→ **Dataset items**:
%%
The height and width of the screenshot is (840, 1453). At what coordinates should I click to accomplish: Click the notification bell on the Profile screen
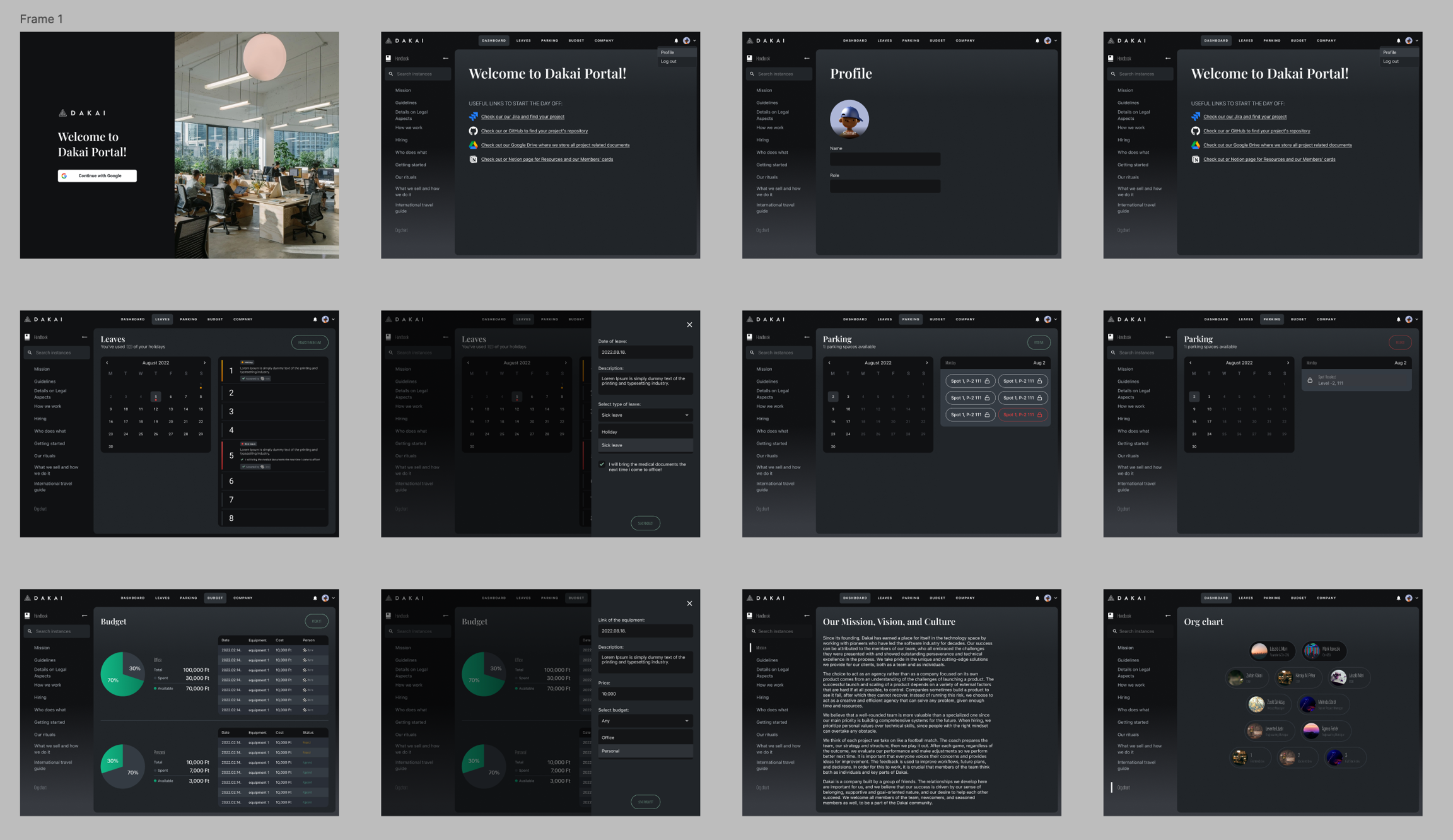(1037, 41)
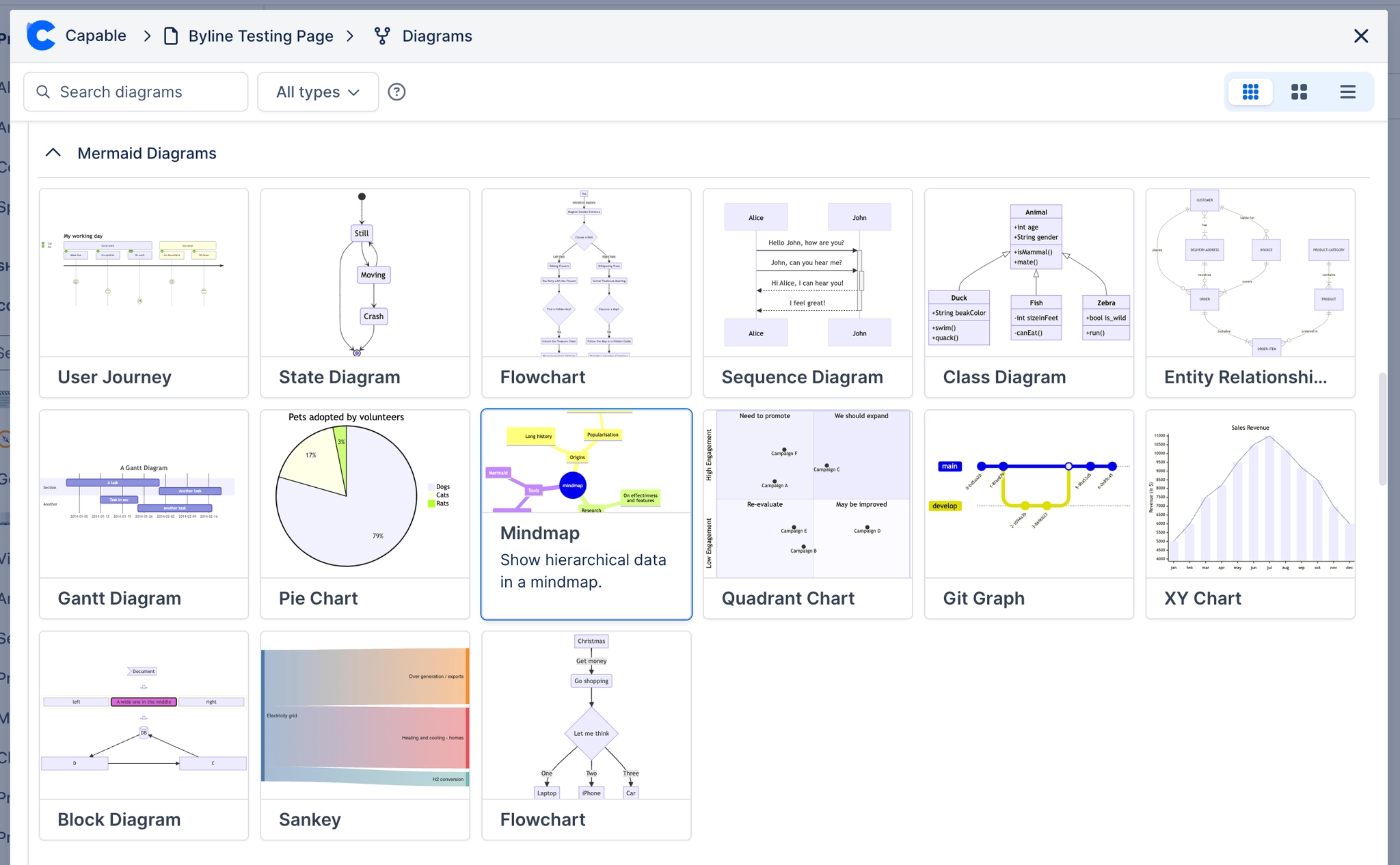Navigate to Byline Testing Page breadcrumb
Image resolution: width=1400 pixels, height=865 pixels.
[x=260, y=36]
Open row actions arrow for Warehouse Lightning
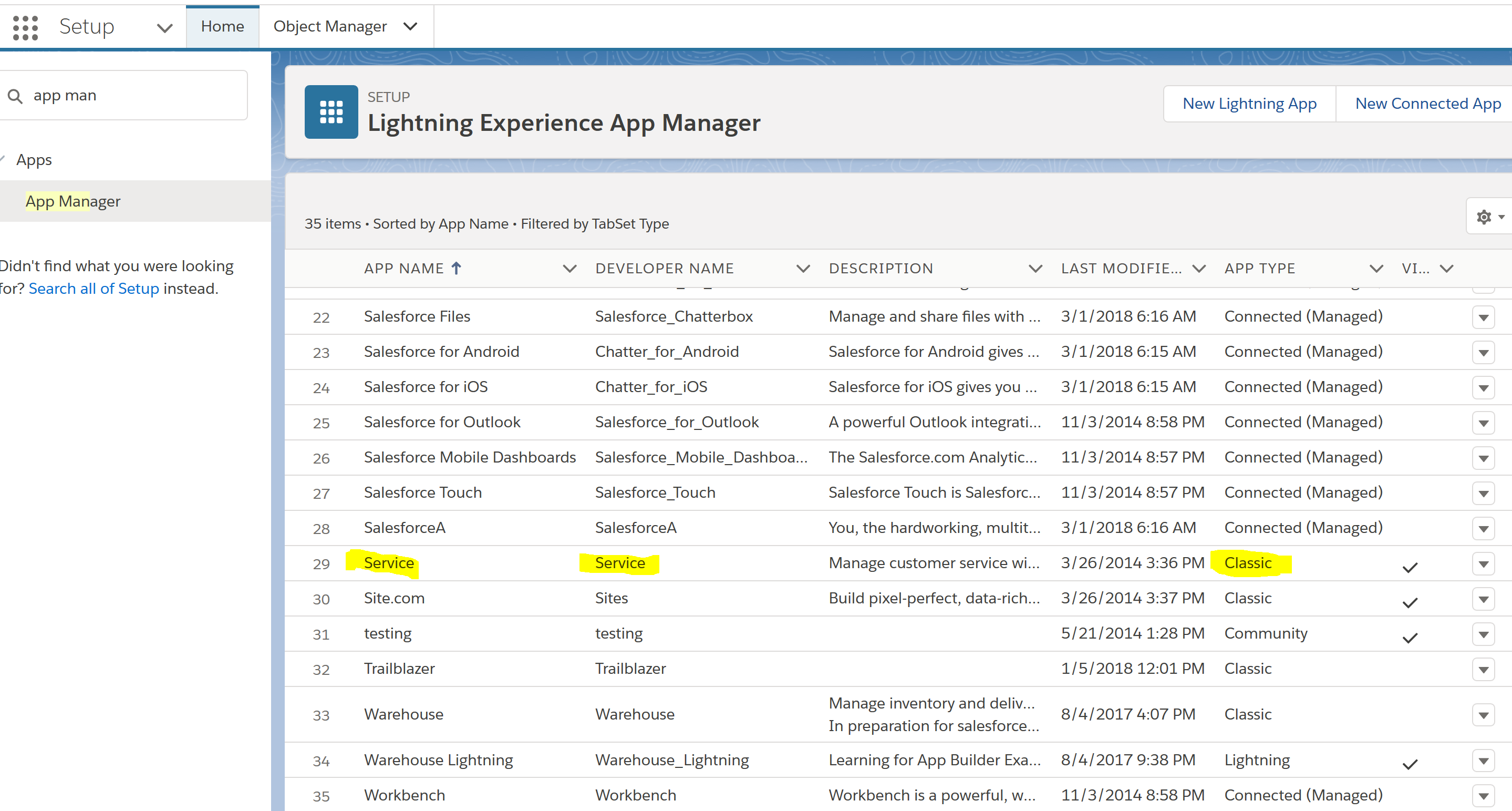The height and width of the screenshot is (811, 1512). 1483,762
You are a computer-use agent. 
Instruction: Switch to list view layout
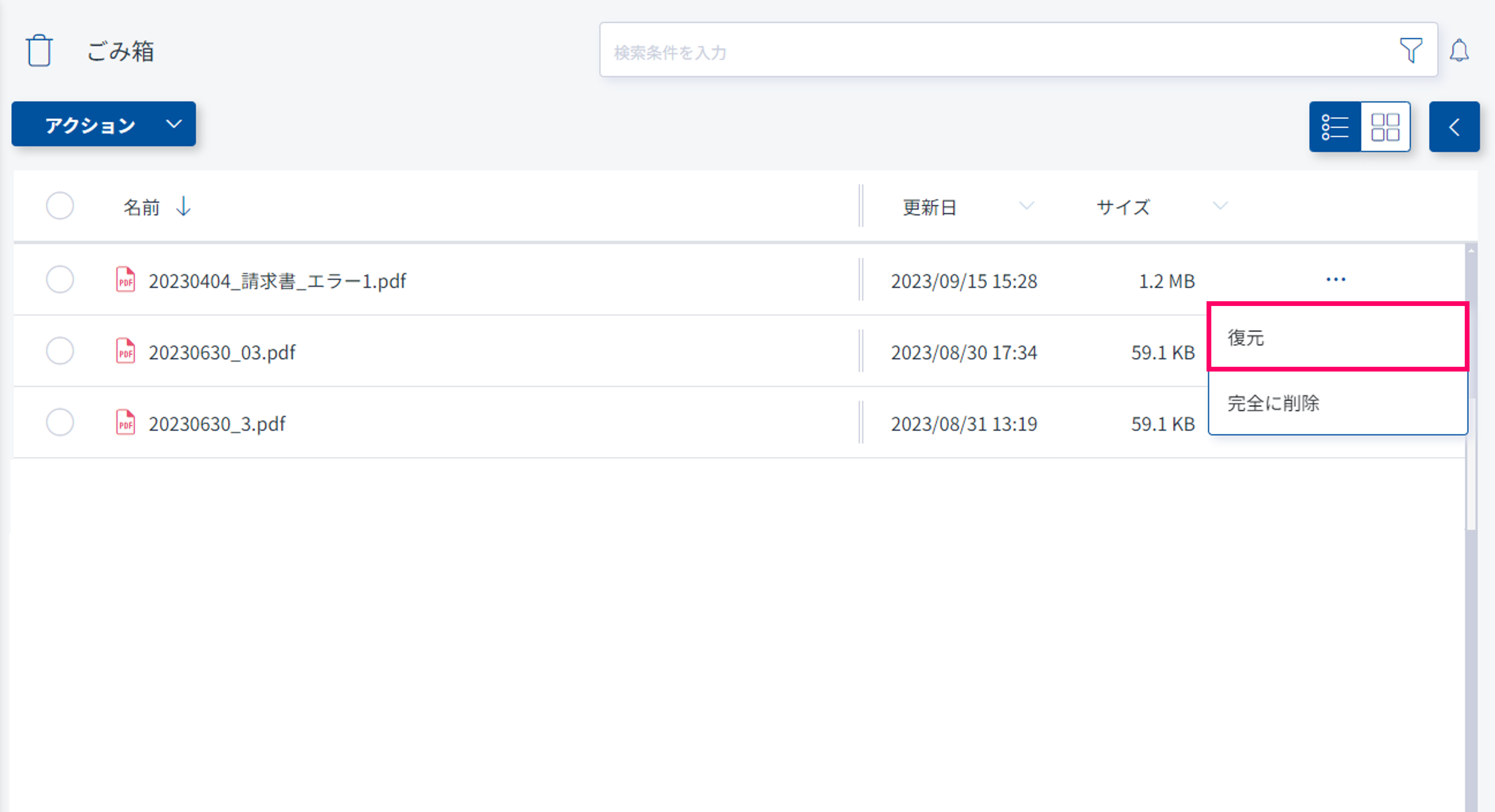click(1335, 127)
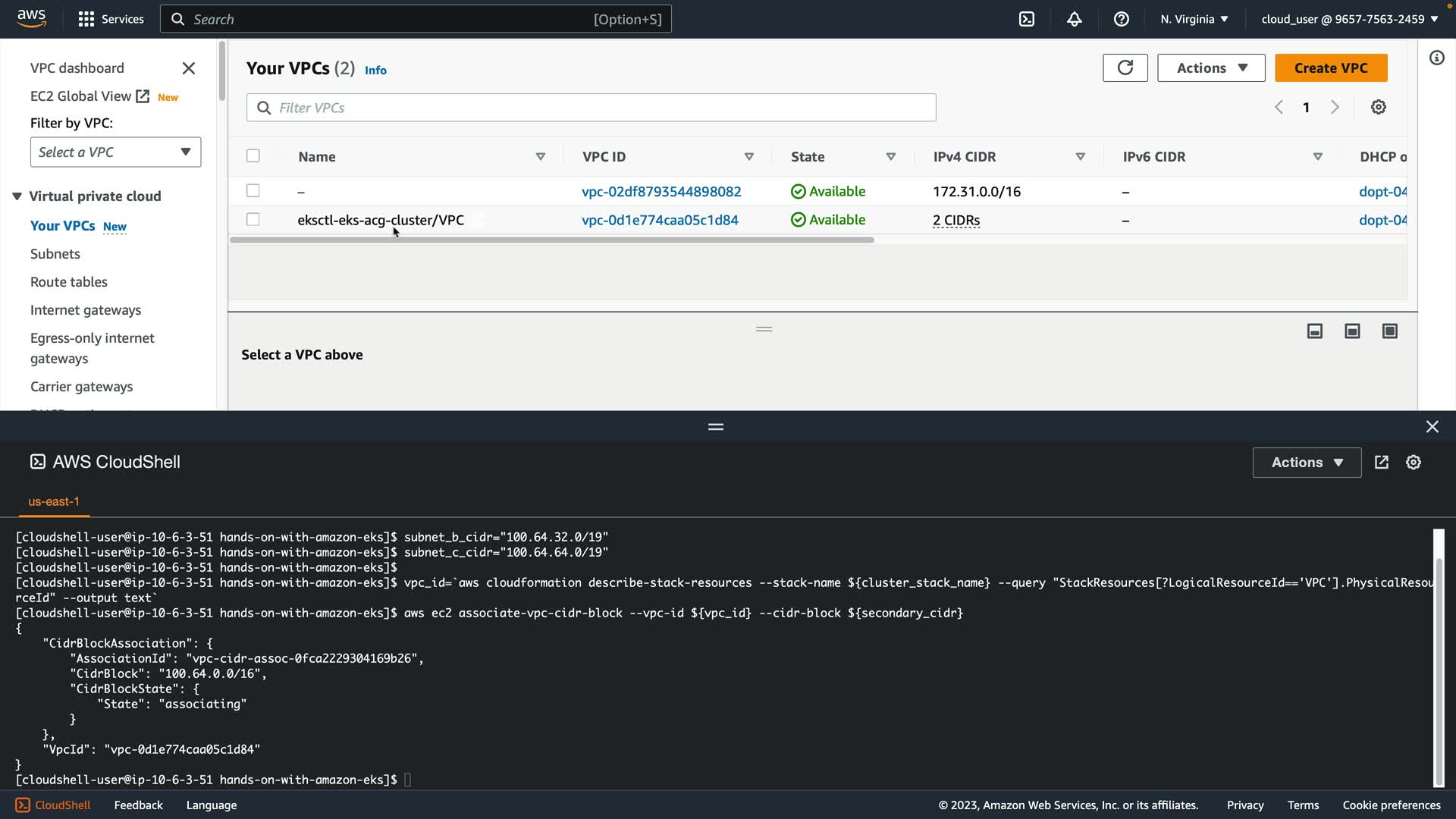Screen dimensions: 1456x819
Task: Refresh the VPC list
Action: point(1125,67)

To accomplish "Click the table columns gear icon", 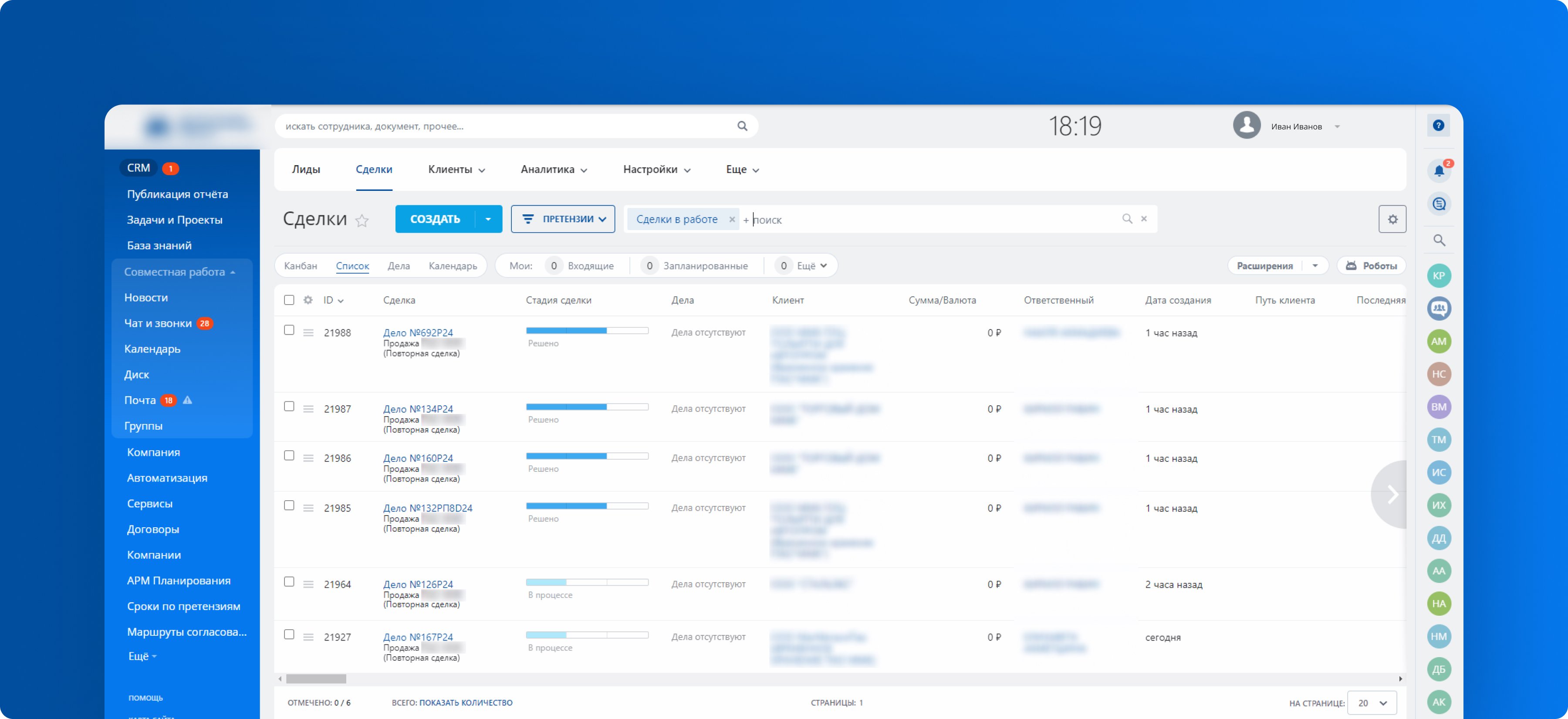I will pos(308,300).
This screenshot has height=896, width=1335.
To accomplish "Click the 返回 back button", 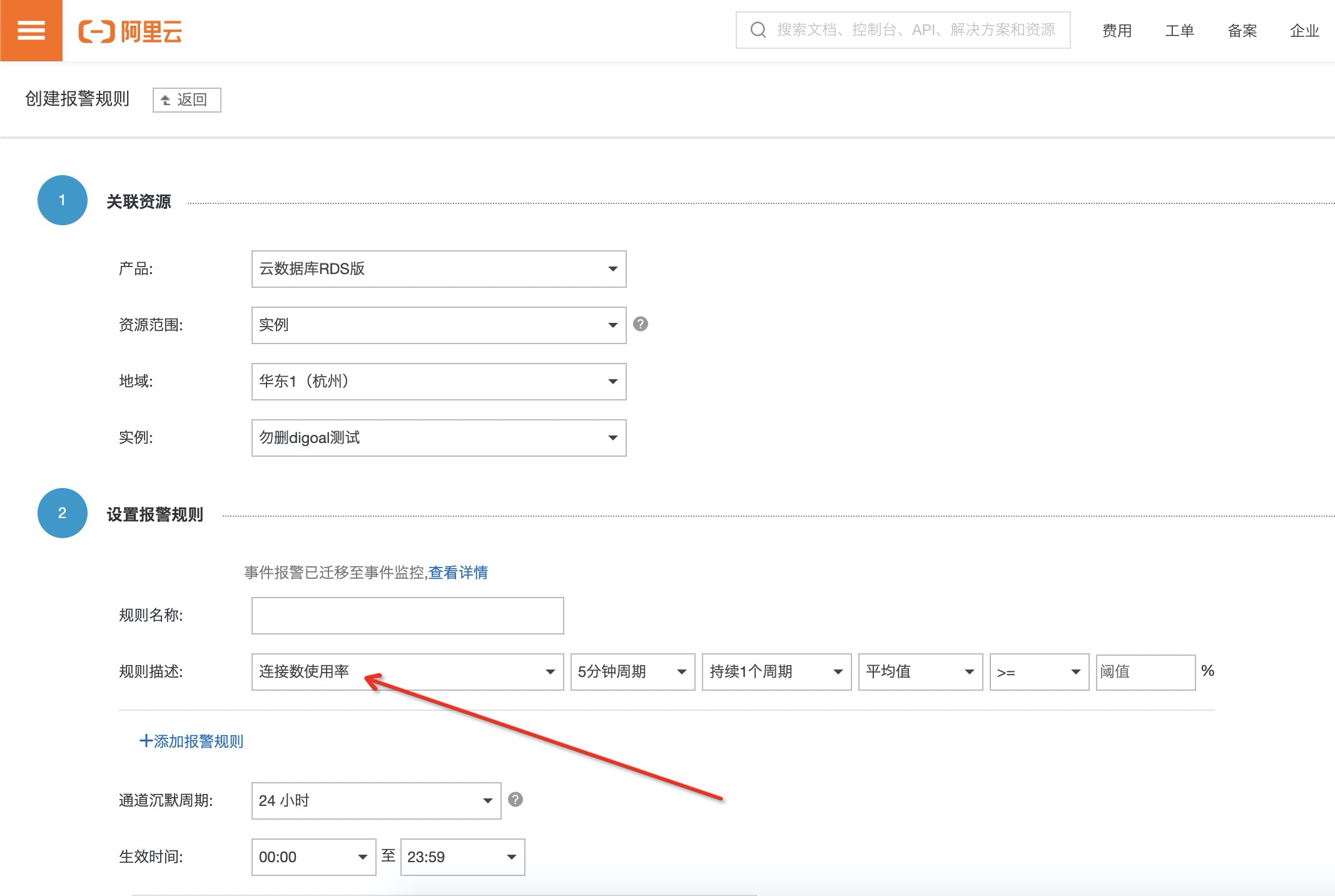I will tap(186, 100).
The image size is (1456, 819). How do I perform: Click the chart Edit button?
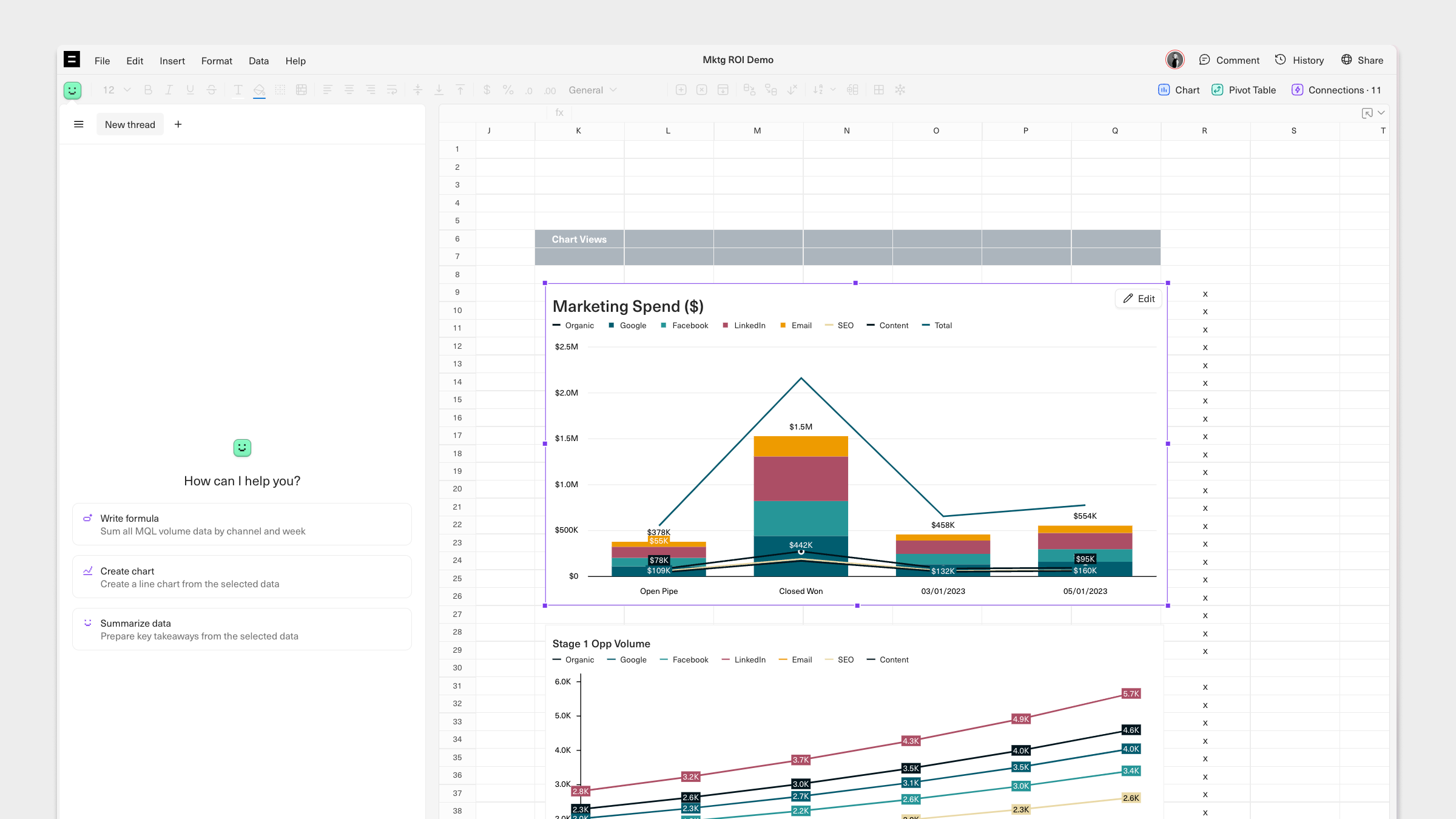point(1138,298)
%%
→ **THE PROBLEM**: If pictures appear, drop them, and retype exactly the lines from the "The image size" line through the last line of the data above.

→ **WRITTEN SOLUTION**:
The image size is (1456, 819). How do I perform: Click the chart Edit button?
point(1138,298)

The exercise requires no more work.